Portanto, Patañjali apresenta esse sūtra com a preposição “ou”, para mostrar que, com maturidade, pode haver uma escolha entre esses dois estilos de vida.
Se existem gostos e aversões que ainda precisam ser cuidados; é melhor viver uma vida de karma yoga. Por outro lado, se a pessoa se vê contemplativa e inclinada a viver uma vida interessada, apenas, em autoconhecimento; então, está preparada para renunciar. Isso significa que ela já viveu uma vida significativa, lidou com os seus desejos e, agora, está pronta para a renúncia.
A Bhagavad Gītā diz:
“Yataḥ pravṛttirbhūtānāṃ yena sarvamidaṃ tatam
svakarmaṇā tamabhyarcya siddhiṃ vindati mānavaḥ” (BG 18;46)
“Aquele, a partir do qual todos os seres existem.
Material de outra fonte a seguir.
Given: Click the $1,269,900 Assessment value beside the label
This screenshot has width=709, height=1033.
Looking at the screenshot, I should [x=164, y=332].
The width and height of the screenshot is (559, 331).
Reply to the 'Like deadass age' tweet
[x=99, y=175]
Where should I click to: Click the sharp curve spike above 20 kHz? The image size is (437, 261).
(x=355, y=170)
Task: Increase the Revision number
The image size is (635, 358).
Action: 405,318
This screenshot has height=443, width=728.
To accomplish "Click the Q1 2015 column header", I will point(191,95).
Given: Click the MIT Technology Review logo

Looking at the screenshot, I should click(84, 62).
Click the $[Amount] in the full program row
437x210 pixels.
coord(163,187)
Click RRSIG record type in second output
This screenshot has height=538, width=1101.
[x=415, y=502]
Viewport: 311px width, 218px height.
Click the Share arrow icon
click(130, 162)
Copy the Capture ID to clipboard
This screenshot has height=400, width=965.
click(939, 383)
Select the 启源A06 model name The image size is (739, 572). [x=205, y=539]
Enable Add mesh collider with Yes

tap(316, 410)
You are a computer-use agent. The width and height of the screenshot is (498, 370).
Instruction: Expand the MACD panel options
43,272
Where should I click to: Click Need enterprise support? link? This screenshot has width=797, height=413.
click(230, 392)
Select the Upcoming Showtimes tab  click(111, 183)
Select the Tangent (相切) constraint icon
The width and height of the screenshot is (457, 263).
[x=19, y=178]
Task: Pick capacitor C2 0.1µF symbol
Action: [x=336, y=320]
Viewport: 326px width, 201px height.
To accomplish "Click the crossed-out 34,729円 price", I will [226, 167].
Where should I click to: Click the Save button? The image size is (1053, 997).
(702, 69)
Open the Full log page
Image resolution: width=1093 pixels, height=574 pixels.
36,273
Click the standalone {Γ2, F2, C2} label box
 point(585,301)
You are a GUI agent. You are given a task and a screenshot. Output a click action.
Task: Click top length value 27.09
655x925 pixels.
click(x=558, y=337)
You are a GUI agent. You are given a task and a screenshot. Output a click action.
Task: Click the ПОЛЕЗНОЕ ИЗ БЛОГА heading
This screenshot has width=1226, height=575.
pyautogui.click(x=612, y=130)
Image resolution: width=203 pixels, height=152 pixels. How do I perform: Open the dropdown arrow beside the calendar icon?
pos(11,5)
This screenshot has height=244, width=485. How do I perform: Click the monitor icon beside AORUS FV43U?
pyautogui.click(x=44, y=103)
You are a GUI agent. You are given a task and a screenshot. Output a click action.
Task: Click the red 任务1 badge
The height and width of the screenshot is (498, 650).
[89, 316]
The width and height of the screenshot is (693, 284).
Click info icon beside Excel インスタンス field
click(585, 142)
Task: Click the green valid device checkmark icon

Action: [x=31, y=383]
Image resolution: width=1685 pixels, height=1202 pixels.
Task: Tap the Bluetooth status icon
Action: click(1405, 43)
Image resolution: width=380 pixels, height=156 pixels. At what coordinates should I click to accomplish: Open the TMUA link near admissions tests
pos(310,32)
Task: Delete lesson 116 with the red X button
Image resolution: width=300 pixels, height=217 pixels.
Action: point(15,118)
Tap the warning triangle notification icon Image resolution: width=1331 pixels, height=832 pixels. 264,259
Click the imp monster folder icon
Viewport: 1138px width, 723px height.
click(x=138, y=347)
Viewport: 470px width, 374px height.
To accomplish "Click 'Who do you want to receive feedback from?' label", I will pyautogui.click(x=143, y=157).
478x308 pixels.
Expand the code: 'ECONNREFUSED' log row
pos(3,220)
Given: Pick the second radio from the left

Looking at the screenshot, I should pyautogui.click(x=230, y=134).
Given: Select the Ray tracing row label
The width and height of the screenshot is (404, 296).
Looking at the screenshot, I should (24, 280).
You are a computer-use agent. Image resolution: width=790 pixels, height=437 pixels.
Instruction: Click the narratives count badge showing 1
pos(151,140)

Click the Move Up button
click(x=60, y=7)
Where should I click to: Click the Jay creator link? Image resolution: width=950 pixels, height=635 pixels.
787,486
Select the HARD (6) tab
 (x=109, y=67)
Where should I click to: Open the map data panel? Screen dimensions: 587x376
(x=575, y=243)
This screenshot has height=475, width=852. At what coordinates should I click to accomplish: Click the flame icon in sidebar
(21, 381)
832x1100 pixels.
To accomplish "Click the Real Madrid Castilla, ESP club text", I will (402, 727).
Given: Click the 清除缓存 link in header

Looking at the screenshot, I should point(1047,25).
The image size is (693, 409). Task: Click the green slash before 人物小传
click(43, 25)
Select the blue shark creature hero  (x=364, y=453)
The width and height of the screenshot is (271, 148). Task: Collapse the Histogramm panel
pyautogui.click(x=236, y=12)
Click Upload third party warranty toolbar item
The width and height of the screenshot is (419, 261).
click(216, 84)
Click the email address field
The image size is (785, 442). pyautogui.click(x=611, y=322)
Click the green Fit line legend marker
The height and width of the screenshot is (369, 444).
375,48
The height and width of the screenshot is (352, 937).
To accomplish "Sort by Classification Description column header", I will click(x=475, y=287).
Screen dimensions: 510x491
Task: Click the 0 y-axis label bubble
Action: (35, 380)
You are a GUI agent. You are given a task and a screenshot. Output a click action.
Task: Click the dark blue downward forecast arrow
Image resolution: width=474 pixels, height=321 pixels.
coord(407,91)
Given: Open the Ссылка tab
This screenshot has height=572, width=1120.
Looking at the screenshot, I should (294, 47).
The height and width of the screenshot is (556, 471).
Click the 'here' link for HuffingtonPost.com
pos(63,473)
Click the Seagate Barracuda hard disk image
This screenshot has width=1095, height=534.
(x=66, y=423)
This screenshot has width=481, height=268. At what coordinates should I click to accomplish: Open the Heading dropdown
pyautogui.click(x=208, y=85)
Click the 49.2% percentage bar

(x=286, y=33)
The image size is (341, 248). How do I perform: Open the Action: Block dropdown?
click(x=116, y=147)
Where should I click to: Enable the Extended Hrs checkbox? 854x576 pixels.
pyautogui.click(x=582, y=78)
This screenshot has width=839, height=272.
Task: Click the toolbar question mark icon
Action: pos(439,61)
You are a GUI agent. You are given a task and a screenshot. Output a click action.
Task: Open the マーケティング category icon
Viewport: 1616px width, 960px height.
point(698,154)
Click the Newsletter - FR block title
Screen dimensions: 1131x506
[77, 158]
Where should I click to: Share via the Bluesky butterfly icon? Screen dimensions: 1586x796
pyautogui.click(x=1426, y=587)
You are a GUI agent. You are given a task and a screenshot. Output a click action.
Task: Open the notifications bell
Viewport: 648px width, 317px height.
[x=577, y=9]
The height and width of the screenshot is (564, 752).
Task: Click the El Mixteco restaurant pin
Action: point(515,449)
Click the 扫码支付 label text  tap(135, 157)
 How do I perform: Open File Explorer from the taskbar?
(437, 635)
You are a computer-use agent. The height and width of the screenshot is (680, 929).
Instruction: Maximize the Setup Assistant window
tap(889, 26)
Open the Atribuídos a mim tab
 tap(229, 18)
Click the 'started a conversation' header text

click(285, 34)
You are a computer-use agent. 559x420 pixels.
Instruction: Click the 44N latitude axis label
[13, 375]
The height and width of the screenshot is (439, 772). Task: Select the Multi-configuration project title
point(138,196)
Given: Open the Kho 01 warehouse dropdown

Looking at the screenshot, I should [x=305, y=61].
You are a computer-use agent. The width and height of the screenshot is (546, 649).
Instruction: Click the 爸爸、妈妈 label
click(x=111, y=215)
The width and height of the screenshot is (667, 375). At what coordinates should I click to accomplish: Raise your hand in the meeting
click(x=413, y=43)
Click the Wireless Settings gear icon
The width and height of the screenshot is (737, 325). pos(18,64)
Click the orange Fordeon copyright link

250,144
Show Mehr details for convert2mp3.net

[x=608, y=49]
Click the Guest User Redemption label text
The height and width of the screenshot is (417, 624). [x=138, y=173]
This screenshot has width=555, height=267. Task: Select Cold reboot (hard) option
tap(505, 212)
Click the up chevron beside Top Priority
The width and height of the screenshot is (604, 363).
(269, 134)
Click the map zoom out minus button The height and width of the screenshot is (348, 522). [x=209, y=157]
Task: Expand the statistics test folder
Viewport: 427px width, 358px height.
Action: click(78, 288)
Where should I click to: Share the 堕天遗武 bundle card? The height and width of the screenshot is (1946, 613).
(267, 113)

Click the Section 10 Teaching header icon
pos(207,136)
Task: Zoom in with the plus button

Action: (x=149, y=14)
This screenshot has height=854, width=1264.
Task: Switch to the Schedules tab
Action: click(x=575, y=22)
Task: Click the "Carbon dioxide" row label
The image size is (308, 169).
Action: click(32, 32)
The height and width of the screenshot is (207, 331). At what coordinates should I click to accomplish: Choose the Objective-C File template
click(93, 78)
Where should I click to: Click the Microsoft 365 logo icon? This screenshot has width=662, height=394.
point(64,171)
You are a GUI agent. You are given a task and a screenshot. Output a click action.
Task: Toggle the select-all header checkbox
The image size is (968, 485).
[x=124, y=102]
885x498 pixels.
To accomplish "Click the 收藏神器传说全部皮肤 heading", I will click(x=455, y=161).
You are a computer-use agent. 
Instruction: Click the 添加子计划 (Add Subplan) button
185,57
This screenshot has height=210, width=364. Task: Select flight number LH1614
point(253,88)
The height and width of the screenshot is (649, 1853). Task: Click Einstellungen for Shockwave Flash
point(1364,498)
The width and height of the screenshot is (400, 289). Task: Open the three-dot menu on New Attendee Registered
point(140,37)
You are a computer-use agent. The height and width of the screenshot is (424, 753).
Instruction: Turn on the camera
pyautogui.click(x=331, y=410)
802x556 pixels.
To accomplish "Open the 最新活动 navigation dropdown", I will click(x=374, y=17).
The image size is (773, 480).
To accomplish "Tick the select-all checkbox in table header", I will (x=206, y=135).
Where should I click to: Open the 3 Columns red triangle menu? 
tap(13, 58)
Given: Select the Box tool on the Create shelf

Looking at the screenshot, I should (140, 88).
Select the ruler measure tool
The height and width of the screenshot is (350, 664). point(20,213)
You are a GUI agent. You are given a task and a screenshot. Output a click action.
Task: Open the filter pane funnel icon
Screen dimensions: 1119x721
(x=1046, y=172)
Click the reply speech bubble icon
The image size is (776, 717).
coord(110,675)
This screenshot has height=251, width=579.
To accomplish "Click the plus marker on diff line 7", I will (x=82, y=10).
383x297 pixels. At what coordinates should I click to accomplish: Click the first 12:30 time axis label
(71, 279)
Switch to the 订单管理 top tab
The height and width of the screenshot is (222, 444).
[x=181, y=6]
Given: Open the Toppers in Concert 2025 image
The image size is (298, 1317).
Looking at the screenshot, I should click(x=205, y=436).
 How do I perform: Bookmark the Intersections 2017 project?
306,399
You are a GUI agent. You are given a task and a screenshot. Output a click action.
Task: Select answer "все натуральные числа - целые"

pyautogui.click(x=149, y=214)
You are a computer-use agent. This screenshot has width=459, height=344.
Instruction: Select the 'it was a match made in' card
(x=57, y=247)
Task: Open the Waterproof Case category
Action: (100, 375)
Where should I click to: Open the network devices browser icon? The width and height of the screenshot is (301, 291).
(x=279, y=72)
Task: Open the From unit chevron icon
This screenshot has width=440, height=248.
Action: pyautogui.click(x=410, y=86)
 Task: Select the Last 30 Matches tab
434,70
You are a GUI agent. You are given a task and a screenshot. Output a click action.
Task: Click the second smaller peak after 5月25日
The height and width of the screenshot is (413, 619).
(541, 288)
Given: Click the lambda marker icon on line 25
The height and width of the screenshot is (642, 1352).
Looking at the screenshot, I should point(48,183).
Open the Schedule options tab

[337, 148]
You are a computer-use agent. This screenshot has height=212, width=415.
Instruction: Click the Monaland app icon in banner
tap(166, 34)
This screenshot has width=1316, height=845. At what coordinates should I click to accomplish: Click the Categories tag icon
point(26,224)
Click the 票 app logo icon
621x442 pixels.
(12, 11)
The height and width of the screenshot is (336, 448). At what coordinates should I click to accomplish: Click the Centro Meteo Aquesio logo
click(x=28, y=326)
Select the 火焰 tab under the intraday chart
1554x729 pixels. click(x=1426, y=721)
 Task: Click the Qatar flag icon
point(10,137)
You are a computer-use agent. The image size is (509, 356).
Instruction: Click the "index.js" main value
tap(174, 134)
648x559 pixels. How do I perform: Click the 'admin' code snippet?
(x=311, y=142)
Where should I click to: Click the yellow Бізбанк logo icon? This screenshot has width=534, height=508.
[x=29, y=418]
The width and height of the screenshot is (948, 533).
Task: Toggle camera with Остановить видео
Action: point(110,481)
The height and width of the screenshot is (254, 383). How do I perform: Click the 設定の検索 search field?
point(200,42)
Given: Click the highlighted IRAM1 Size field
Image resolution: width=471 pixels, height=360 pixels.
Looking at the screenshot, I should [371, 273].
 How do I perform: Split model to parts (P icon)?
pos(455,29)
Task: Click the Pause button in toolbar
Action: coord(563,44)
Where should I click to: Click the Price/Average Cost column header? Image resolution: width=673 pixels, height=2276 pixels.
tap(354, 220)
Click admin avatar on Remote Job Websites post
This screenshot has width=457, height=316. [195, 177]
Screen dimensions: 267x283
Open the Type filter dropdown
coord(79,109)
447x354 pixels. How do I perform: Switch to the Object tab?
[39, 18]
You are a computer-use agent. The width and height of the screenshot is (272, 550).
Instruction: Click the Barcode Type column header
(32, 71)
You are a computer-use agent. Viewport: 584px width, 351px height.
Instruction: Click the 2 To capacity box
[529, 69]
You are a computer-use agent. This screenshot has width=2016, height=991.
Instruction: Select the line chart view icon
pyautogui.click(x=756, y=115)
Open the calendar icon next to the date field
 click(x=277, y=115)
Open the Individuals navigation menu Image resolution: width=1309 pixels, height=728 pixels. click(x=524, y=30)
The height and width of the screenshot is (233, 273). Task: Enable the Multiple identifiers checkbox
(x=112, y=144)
Através desse que tudo permeia. Apreciando-o através do cumprimento das próprias responsabilidades, alcança aquilo que há de maior.”
Quando eu entendo o dharma como Īśvara; aquilo que tudo governa, eu reconheço essa inteligência, cumprindo com as minhas responsabilidades em qualquer lugar ou tempo. Portanto, aquilo que eu devo fazer; eu faço.
Eu tenho essa capacidade de escolha em relação à ação. Essa é a famosa definição de karma yoga: “yogaḥ karmasu kauśalam”.
Yoga é a habilidade na ação. No sentido de cumprir com as minhas responsabilidades da melhor maneira possível. Mesmo que, às vezes, isso não seja aquilo que eu estou com vontade de fazer.
Isso significa que não estou agindo, simplesmente, pelos meus desejos. Não estou sendo guiado por recompensas.
Anāśritaḥ karmaphalam kāryam karma karoti yaḥ
Sa sannyāsī ca yogī ca na niragnirna cākriyaḥ (BG 6;1)
Aquele que faz o que deve ser feito, sem depender dos resultados das ações é um renunciante; é um yogī (pois, age, entendendo que não é o ator). Diferente de um renunciante que, simplesmente, abriu mão de seus papéis (sem esse entendimento).
Porque todos nós desejamos fazer, apenas, aquilo que nos convém; aquilo que nos agrada. É assim que guiamos as nossas vidas na maior parte do tempo.
No nosso processo de vida, vamos acumulando vários gostos e aversões; as nossas preferências.
Se algo envolve esforço e, sofrimento; eu evito.
Cada um de nós, tem uma função nesse esquema inteligente que são as próprias leis do universo. Que é o dharma, que é Īśvara. Quando fazemos aquilo que deve ser feito, estamos de acordo com essas leis. É por isso, que quando fazemos o que deve ser feito, temos essa sensação de satisfação. Mesmo quando não é algo que desejamos fazer; porém, quando feito nos sentimos bem em relação a nós mesmos. Porque estamos de acordo com essas leis, essa inteligência que tudo sustenta; Īśvara. Quando reconhecemos isso e, aplicamos isso na vida, nos tornamos yogīs.
Essa atitude desenvolve uma mente madura. Essa mente madura é aquela que está preparada para entender quem é o ator e quem sou Eu. Isso é samatvam. Isso é moksa. A liberdade da identidade dos pares de opostos que afligem o indivíduo.